TEXT EXCERPT:
A non-stationary series X(t) is said to be integrated of order 1, denoted I(1), if its first difference (X(t) - X(t-1) ) is stationary. (Such a series is said to contain a unit root). If a series, Y(t) is non-stationary then a function, f(Y(t) ) is also non stationary. For example, it is often found that log(real GDP) is non-stationary but is I(1). It follows that ( real GDP ) is also non-stationary and is not I(1).
If the first difference is not stationary but the second difference is stationary the series is said to be integrated of order 2, denoted I(2).
It may happen that 2 I(1) variables contain different levels of the same stochastic I(1) component. Thus subtracting a multiple of one variable from the other will give a new variable with the I(i) component eliminated. Such variables are said to be cointegrated. This combination should be suggested by economic theory and the finding of cointegration is a verification that the data is consistent with theory.
There are a variety of unit root tests that are used to test if variables are I(0), I(1), or I(2). You will read a lot about ADF tests. DF-GLS tests are more powerful. There are a variety of other tests. It may also be possible that there are breaks in your series that are causing erroneous results.

PROMPT: Copy the stretch of the text on integration order from "A non-stationary series" through "2, denoted I(2).", substituting "sequence" for every "series". The data here comes from a separate source and is unrelated to the text on integration order.

GIVEN INFORMATION:
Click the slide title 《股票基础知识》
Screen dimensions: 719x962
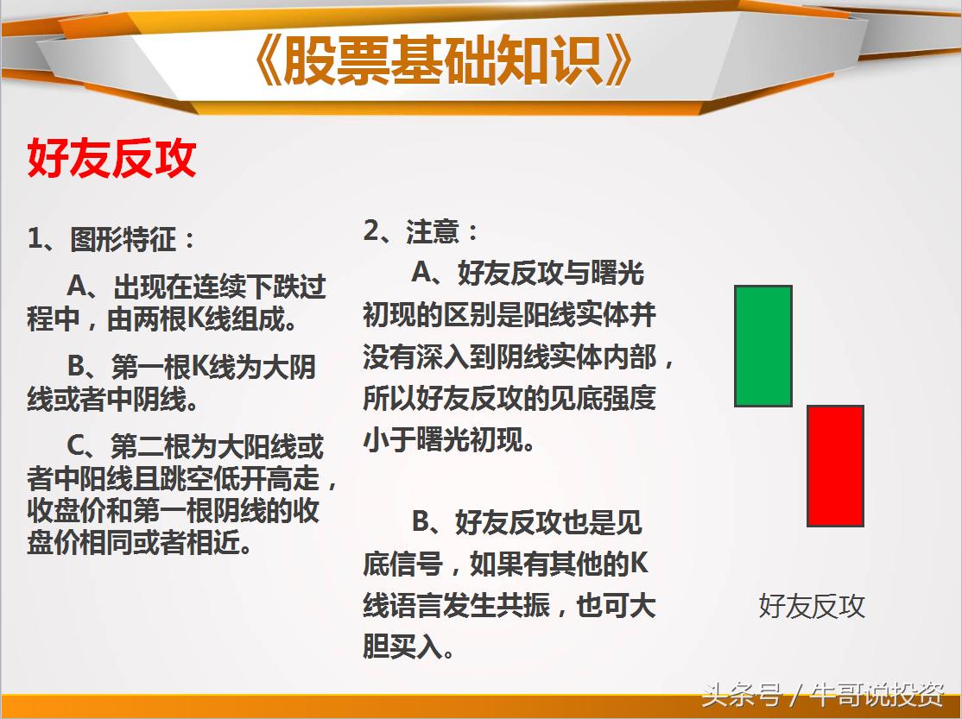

ANSWER SPACE:
A non-stationary sequence X(t) is said to be integrated of order 1, denoted I(1), if its first difference (X(t) - X(t-1) ) is stationary. (Such a sequence is said to contain a unit root). If a sequence, Y(t) is non-stationary then a function, f(Y(t) ) is also non stationary. For example, it is often found that log(real GDP) is non-stationary but is I(1). It follows that ( real GDP ) is also non-stationary and is not I(1).
If the first difference is not stationary but the second difference is stationary the sequence is said to be integrated of order 2, denoted I(2).